HOW TO WIN AT RELATIONSHIPS

 

Introduction

Relationships. They are what bind societies, and in many cases what allows the survival and continuation of the human race. Love has cost trillions of dollars, sent millions to their death in wars and literally changed the face of the earth. It’s no understatement to say that good relationships are a pivotal dimension of the human condition. Yet crucial as they are, why are so many people so bad at them?

Think of someone in a romantic relationship. It might be yourself, your parents or your friends. Do you think the relationship is healthy? Do the people in it spend more time criticising or complimenting each other? Do they yell every day or always talk affectionately and gently? Do they ignore and put each other down, or really listen truly respect what the other has to say? Looking around at the people in my own life, it hurts me to admit that not everyone is as loving to one another as they should be, for whatever reasons. Human beings can be spiteful, selfish or just plain ignorant, and it can hurt those closest to them. I also look at my own intimate relationship and am so grateful, almost every day of my life, to be with someone so kind, respectful, loving and beautiful. Being with my lifemate is like eating the most amazing strawberry shortcake, all the time, without it ever losing its flavour or making you fat. And, using the metaphor of the cake, I wanted to share with you some of the ingredients that make our relationship so very, very tasty. Most of it will seem like common sense, but you’d be surprised how uncommon it is for people to follow it. I’d also like to add that everyone is different, and I’ve seen relationships based on bickering and teasing that have lasted decades and ended very happily. But as a general rule, here are some of the ways to make your relationship sweeter, healthier and just plain awesome.

Ingredient one: Love

Obviously this is the big one. Having a relationship without love is like a cake without sugar of any kind- it’ll be bland at the best and poisonous at the worst. Yes, in olden days women would be married to men (it was very rarely the other way round) to secure alliances, for fortune or status, but the Western world has changed and we are encouraged to pursue individual happiness. There is some argument that familial duty is more important than pursuing dreams, but generally it is accepted that no one should have to stay in a position (or indeed, a relationship) that makes them unhappy. And the glue of any happy relationship is love.

I’d like to take this opportunity to share a little science with you. There are many different ways to understand love and we could spend all day discussing which the best model to use is, but I’m going to cut to the chase and share the simplest in terms of romance. Elaine Hatfield (a famed professor of psychology in Hawaii) distinguishes two types of love: short term passionate love, and longer term companionate love.

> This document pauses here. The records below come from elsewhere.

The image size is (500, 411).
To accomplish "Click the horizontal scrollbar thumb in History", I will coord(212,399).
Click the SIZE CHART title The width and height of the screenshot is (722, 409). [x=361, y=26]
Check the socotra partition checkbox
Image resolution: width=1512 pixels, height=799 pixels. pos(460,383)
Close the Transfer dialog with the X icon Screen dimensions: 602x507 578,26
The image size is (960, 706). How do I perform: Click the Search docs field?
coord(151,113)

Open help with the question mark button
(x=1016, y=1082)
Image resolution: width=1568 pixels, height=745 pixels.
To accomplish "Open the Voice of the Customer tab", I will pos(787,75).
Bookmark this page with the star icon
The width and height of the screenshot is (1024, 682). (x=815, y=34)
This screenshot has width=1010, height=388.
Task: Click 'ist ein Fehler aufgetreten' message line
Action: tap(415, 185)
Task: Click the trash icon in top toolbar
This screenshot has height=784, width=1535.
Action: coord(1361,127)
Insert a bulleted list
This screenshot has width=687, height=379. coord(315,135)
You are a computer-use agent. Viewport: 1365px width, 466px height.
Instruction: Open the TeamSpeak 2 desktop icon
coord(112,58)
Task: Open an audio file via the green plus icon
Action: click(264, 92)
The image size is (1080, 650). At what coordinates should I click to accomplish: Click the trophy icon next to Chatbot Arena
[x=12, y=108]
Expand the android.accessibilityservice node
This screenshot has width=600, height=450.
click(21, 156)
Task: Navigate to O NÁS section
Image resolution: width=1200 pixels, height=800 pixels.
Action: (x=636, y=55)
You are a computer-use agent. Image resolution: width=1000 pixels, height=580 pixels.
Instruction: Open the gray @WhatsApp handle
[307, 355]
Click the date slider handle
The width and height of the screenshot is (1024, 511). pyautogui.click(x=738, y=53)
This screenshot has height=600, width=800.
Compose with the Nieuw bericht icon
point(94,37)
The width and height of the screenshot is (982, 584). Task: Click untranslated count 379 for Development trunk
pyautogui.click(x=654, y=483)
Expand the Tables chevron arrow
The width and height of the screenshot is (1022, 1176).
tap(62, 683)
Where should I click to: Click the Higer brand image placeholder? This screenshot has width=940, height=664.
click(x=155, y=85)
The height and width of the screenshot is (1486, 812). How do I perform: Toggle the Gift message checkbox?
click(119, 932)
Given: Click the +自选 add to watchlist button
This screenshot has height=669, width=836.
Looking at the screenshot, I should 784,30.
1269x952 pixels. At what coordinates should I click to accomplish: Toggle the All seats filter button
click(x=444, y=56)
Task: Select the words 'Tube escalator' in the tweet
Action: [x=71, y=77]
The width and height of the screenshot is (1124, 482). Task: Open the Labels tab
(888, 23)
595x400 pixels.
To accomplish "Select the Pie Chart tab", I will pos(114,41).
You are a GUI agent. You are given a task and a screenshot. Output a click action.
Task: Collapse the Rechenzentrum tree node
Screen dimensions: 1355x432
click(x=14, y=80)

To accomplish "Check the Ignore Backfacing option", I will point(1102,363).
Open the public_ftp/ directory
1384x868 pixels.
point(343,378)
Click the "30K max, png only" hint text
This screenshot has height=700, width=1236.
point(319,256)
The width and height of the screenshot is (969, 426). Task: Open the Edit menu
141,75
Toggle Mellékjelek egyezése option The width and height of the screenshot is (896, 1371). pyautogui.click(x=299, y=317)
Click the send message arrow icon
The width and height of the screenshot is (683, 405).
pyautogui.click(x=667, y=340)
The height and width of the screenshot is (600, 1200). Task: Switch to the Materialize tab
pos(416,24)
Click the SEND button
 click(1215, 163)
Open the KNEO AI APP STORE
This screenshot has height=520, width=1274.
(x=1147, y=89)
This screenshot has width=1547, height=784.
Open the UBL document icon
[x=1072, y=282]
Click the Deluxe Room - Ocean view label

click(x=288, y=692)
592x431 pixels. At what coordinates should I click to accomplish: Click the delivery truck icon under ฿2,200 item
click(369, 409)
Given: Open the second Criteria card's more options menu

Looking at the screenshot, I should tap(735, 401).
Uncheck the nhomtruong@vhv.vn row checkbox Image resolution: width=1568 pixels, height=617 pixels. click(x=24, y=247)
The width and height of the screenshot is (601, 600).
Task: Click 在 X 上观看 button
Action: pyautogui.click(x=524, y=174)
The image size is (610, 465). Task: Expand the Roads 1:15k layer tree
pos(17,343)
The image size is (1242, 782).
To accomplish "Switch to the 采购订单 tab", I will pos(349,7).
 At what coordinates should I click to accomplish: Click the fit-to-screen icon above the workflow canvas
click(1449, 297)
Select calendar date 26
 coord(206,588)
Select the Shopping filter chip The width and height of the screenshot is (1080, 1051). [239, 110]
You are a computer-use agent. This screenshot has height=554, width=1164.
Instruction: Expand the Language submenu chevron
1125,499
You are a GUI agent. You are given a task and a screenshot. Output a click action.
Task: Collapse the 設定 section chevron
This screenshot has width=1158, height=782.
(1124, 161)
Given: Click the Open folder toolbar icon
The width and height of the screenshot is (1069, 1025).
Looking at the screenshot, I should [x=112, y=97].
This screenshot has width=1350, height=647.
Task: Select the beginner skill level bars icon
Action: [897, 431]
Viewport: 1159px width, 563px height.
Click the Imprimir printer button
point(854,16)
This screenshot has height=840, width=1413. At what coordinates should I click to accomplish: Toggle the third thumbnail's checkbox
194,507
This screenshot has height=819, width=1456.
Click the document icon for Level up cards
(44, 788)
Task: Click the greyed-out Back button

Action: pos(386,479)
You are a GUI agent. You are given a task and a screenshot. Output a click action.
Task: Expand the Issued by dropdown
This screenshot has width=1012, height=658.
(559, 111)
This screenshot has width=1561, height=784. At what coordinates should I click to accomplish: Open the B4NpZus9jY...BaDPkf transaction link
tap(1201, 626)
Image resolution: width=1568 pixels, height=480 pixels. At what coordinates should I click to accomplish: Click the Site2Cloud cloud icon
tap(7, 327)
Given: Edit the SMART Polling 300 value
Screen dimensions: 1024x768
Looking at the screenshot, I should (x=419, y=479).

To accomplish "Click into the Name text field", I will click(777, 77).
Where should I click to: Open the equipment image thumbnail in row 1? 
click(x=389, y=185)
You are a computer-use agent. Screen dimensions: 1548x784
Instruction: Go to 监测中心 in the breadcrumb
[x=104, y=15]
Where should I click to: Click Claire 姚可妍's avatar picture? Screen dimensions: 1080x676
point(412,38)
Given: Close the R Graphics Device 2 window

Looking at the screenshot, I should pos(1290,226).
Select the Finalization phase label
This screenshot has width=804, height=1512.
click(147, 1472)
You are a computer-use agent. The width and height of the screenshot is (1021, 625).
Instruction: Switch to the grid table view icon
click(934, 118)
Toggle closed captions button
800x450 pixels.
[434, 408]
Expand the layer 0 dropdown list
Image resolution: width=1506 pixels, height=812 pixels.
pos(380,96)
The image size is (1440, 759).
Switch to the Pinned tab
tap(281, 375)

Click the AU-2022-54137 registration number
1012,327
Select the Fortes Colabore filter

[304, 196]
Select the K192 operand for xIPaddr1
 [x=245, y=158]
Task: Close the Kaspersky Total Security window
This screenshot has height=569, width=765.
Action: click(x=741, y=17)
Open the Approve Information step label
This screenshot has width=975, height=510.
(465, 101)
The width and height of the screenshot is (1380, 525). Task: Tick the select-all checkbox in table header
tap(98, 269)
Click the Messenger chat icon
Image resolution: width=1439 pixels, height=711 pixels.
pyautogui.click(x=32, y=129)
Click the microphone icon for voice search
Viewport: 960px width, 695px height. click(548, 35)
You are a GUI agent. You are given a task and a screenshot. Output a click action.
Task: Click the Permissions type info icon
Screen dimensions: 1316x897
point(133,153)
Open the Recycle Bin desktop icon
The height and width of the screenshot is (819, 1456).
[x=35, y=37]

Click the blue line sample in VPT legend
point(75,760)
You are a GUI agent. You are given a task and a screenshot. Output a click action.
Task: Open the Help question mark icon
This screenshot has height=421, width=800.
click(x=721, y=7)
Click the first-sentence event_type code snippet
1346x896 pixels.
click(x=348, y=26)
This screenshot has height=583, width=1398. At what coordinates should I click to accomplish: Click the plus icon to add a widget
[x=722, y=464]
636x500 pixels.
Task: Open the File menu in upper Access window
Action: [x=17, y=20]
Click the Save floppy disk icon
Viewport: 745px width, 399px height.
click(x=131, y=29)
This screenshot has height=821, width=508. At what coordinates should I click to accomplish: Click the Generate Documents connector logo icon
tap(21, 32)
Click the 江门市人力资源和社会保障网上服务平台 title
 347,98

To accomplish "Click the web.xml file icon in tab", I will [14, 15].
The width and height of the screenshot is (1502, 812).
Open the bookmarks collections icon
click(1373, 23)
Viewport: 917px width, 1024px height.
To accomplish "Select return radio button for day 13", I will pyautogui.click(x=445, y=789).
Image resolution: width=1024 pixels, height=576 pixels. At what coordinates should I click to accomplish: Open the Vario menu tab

Passionate love is that intense, overwhelming infatuation that kicks off the start of a new romantic interest. The racing heart, the butterflies in the stomach, the showing off, the crazy monkey sex, the desire to be with the object of your affection 24/7… These are all characteristics of passionate love, fuelled by a crazy dose of endorphins, “the love hormone”, released into your bloodstream to make you completely smitten. Logic and reason are swept away by passion and excitement, and nothing could ever be as important as being with the object of your affection. But the important thing to realise is that passionate love does not last forever. It tends to be measured in months rather than years, but many people make the mistake of making decisions (such as getting engaged or moving in) based on the assumption they’ll always be crazy passionate about their partner. It can be quite disillusioning to discover that six months down the track they’re actually with an ordinary human being with the usual amount of faults and annoyances. Again, there are exceptions to the rule, but generally speaking the passion will burn bright and hot like sparklers on the cake before dying out and leaving… what? If you’re lucky, you’ll find companionate love instead of magnesium oxide, or whatever sparklers are made of.

Companionate love is the kind of love that lasts forever; it is what allows elderly couples to hold hands in the park and marriages to survive incredible strain. It is not based on passion, but on deep affection and extensive familiarity with a loved one. It is appreciative, tolerant, encouraging, respectful and enduring. The sex may not always be as crazed or simian, but it tends to be more meaningful and satisfying. Although not as exciting as passionate love, the quiet satisfaction and contentment provide an entirely different sense of fulfillment that is worth pursuing. Not everyone is ready for long term relationships, and some people never will be (which is totally okay, as long as they’re happy), but without companionate love a close relationship can transform into two people sharing the same space, often out of convenience. Although enduring, even love can fade with time, and it takes work to maintain a relationship. But in my opinion, it is unquestionably worth every effort.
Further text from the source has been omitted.